Output exactly, and only, the lines below from the one with "Open the Insert menu in the blue menu bar" down to the one with "You are a computer-use agent.". Include both end lines and no pictures.

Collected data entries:
=== Begin Enclosure ===
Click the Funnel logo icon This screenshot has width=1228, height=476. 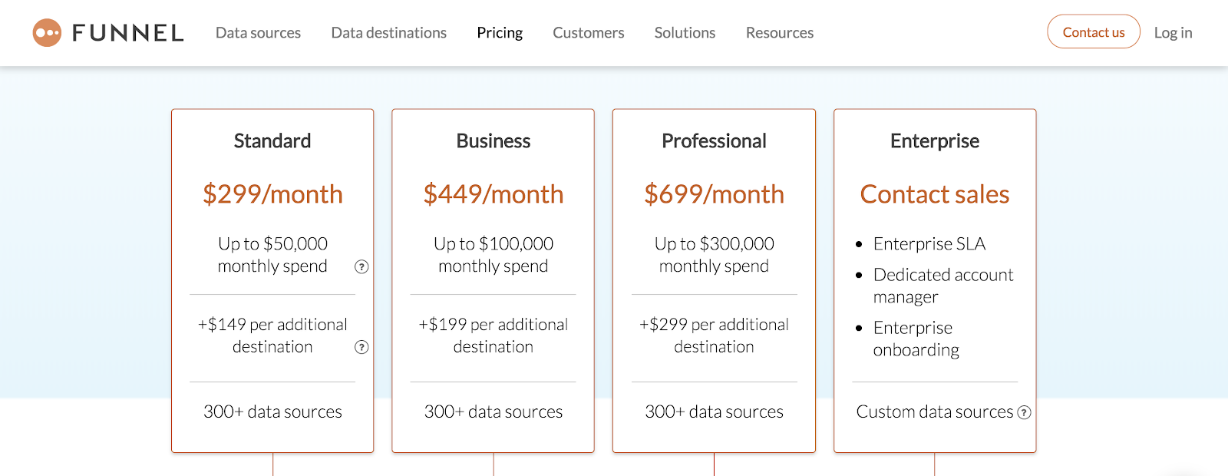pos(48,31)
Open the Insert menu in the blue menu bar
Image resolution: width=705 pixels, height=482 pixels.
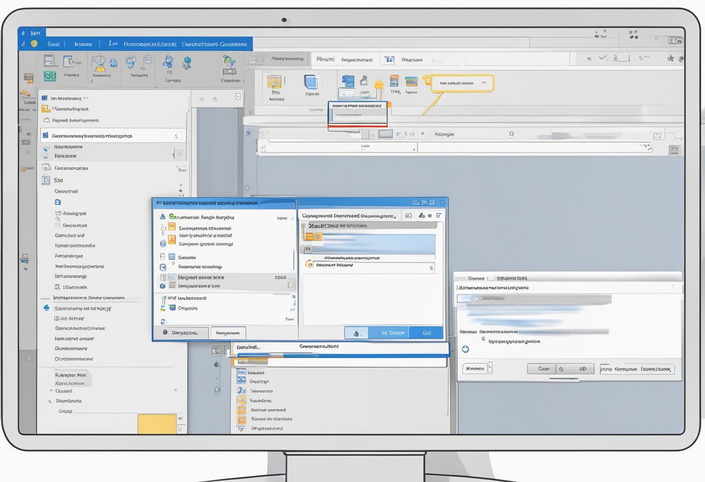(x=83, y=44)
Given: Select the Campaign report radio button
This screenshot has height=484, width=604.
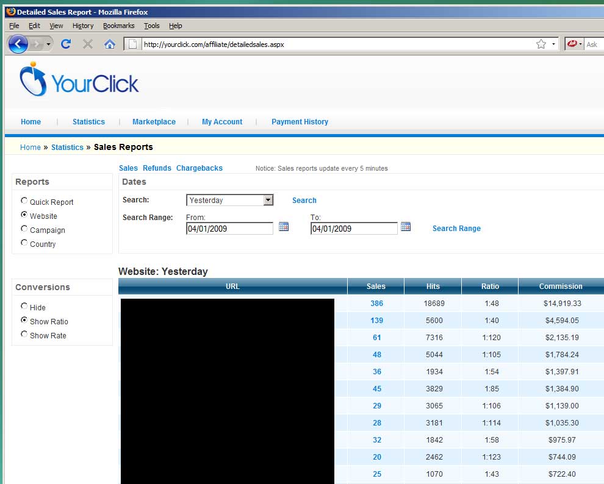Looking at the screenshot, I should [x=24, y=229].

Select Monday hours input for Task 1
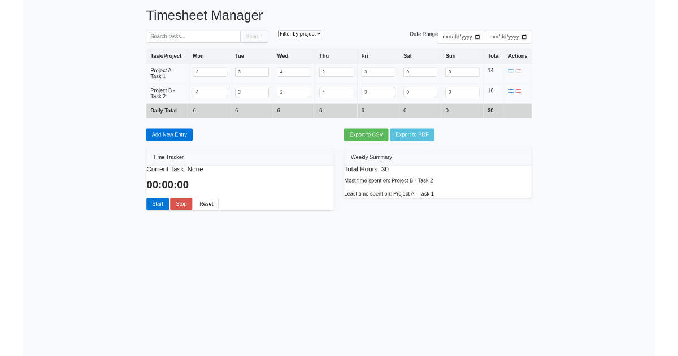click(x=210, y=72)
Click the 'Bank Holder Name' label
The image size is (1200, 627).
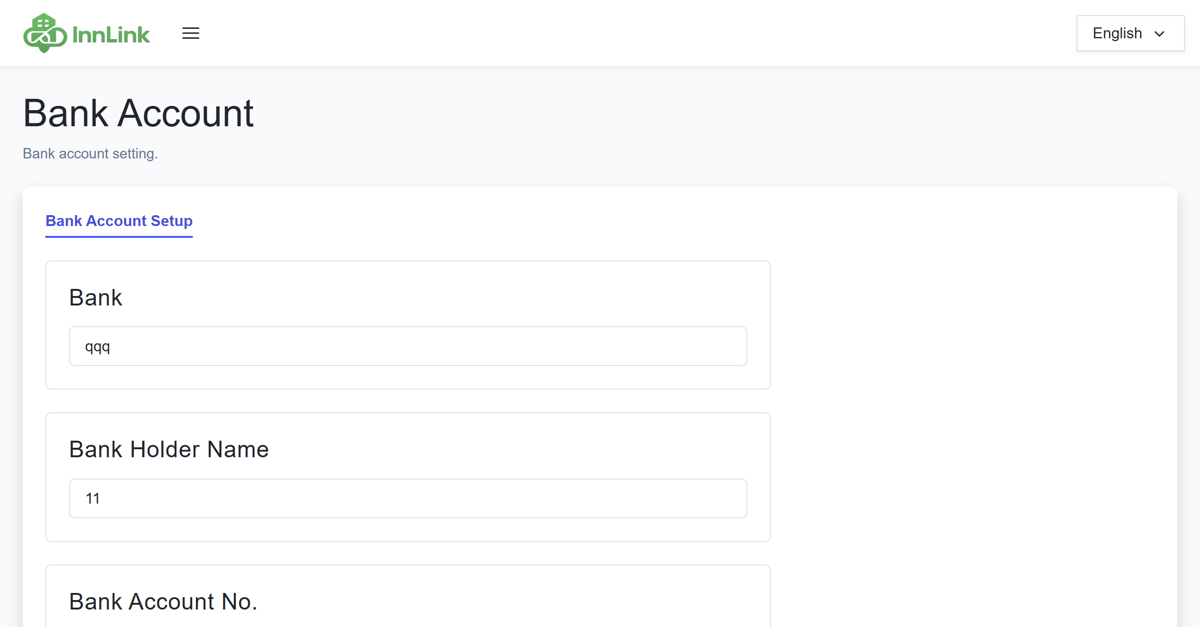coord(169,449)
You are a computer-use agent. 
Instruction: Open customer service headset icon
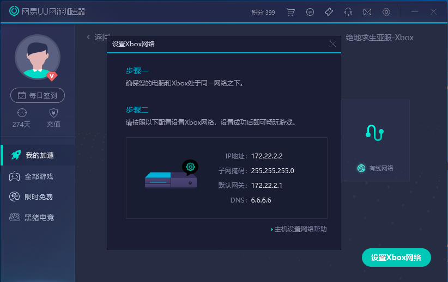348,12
=== End Enclosure ===
THE COMPLETED TASK:
Open the Insert menu in the blue menu bar
Image resolution: width=705 pixels, height=482 pixels.
(x=83, y=44)
Given: Select the Campaign report radio button
This screenshot has height=484, width=604.
Looking at the screenshot, I should [x=24, y=229].

Select Monday hours input for Task 1
click(x=210, y=72)
Click the 'Bank Holder Name' label
The image size is (1200, 627).
coord(169,449)
You are a computer-use agent. 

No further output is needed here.